Le progrès des technologies de l’information requiert et permet aujourd’hui la collecte et le traitement massif de données personnelles et de données de santé.
Les données sont ainsi devenues une valeur cardinale de l’économie numérique entrainant nécessairement l’identification des droits sur les données et de leur titulaire.
En matière médicale, la loi dite Kouchner du 4 mars 2002 a largement accru les droits des patients en leur accordant notamment un accès direct au dossier médical et plus récemment, le Règlement sur la protection des données personnelles (RGPD) a consacré certains droits sur les données personnelles, tels que le droit d’accès et le droit d’opposition.
Faut-il en déduire un droit de propriété des patients sur les données qui y figurent ?
Il apparait avant tout important de rappeler que selon l’article 4 du RGPD, on entend par :
- "données à caractère personnel", toute information se rapportant à une personne physique identifiée ou identifiable
- « données concernant la santé », les données à caractère personnel relatives à la santé physique ou mentale d'une personne physique, y compris la prestation de services de soins de santé, qui révèlent des informations sur l'état de santé de cette personne
Les patients peuvent exercer des droits sur leurs données de santé à savoir :
- droits d’accès aux données, de rectification des données, de limitation des traitements, d’opposition aux traitements, d’effacement des données et droit à la portabilité des données (art. 15 à 21 RGPD)
- droit de donner des directives sur le sort des données après le décès
Reste la question de savoir s’il existe un droit de propriété des données car si juridiquement, la donnée est sans hésitation une chose, les données de santé ont un lien étroit avec l’individu, ce qui est donc à l’origine d’une controverse non encore réglée.
- Absence de droit de propriété des données.
Au regard du droit français, les données de santé constituent des données personnelles dites « sensibles », c’est-à-dire qu’elles méritent une protection accrue.
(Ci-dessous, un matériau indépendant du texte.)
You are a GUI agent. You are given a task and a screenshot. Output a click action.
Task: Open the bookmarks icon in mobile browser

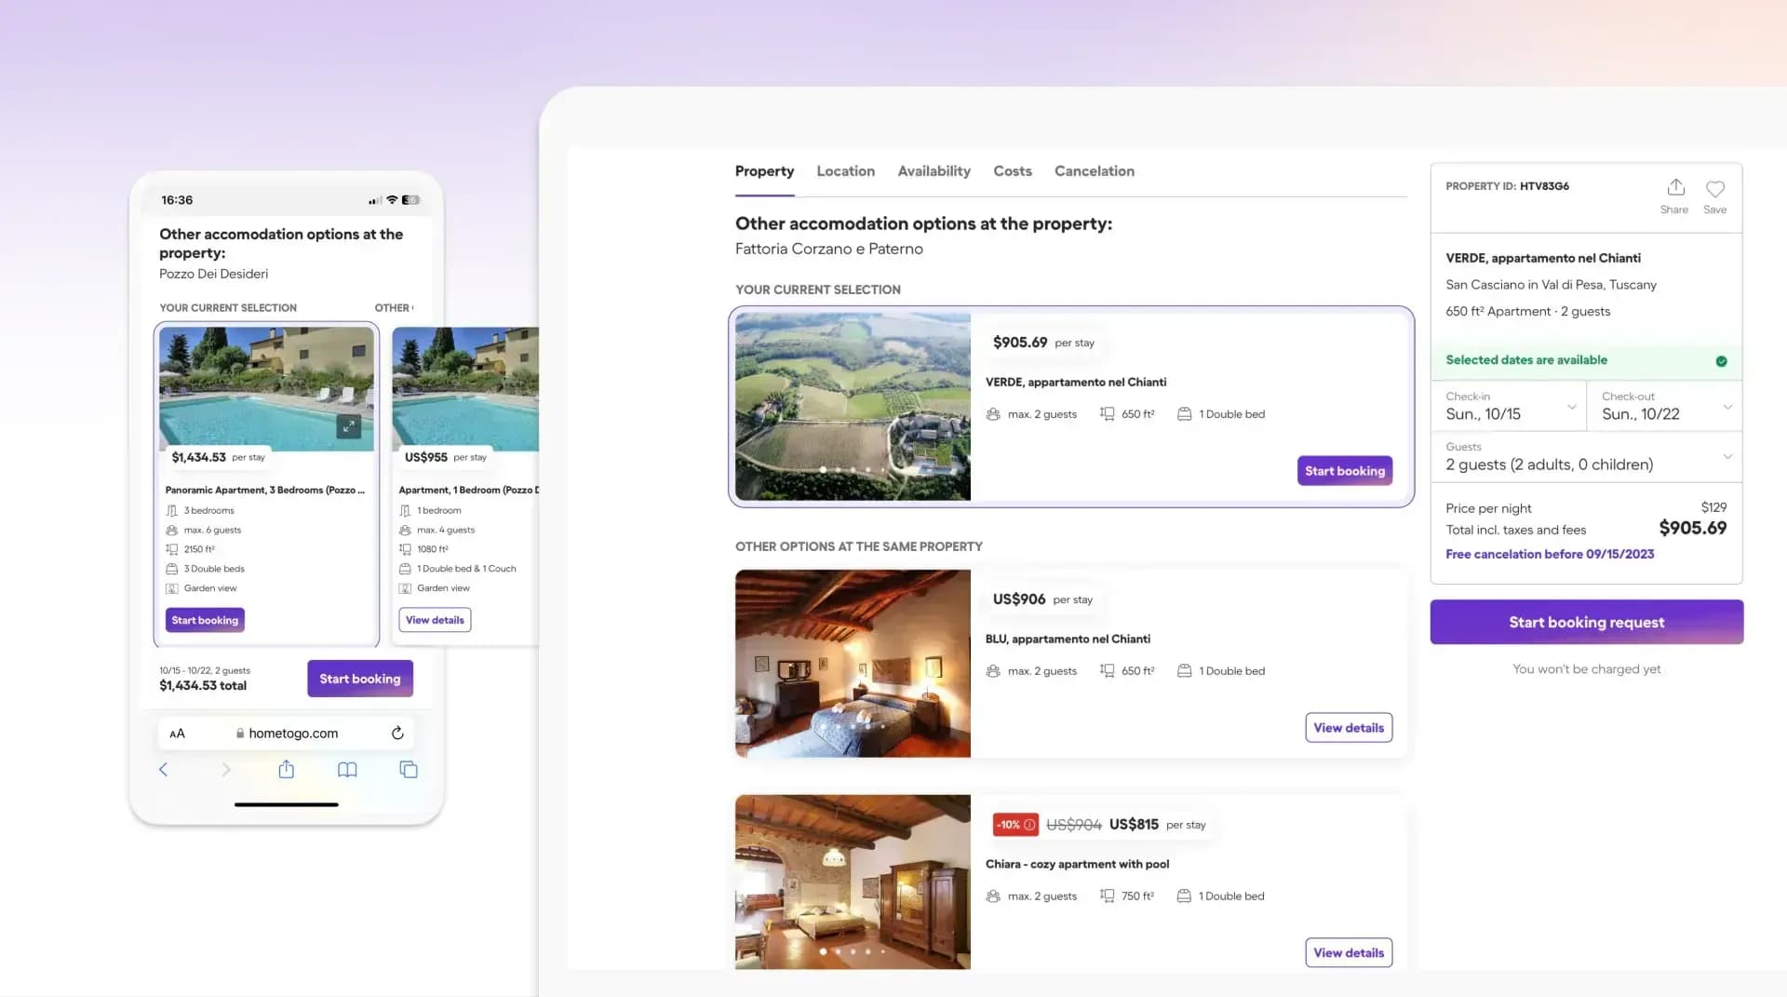[x=347, y=770]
Elles sont ainsi régies par le droit commun des données personnelles, assorti d’un surplus de protections spécifique.
En l’état des textes actuels, il n’existe pas de droit de propriété des données personnelles. Ce principe a été juridiquement exclu, et ce à plusieurs reprises.
Leur indisponibilité de principe a été consacrée par la loi informatique et liberté de 1978.
Par ailleurs, le droit de propriété est défini à l'article 544 du code civil comme :
« le droit de jouir et disposer des choses de la manière la plus absolu ».
Cette prérogative comprend trois éléments qui ne peuvent se retrouver dans la donnée personnelle : l'usus (le droit de disposer, d’user librement de l’objet du droit de propriété), le fructus (le droit d'user, de récolter les fruits par l’objet du droit de propriété) et l'abusus (le droit de jouissance, soit le droit de le vendre).
Les données de santé ne peuvent donc en aucun cas être vendues, que ce soit par le patient lui-même, ou par un tiers avec ou sans l’accord du patient :
« Tout acte de cession à titre onéreux de données de santé identifiantes directement ou indirectement, y compris avec l'accord de la personne concernée, est interdit sous peine des sanctions prévues à l'article 226-21 du code pénal » (art. L 1111-8.VII du CSP)
Il convient cependant d’apporter une nuance à ce principe puisque le procédé d’anonymisation permet l’utilisation, sans freins, des données dans le cadre notamment de recherches scientifiques ou d’outils d’intelligence artificielle.
De plus, si les professionnels de santé ne peuvent pas vendre les données à caractère personnel des patients, ils peuvent, dans certains cas, échanger ou partager ces données. (art. L 1110-4 du CSP)
- Vers une évolution jurisprudentielle ?
Cette problématique du droit de propriété des données reste entière et suscite des avis divergents puisque certains, pour justifier l’existence d’un droit de propriété, se fondent sur la jurisprudence de la Cour de Cassation qui a admis le « vol de données ». ( Cass, Crim 20 mai 2015, Cass, crim 28 juin 2017, publié au bulletin n° de pourvoi 16- 81-113)
Or, qui dit vol de données, dit propriété préalable de ces données !...
Il apparait ainsi que la question de la propriété des données reste controversée, le patient devant cependant être à ce jour, plutôt être considéré comme dépositaire que comme propriétaire de ses données.
Notons que le patient dispose en tout état de cause de droits élargis concernant la protection de ses données personnelles et que le collecteur se voit reconnaitre le droit au traitement des données sous certaines conditions : l’anonymisation, la sécurité du système informatique et la vérification de l’hébergeur restant des éléments déterminants.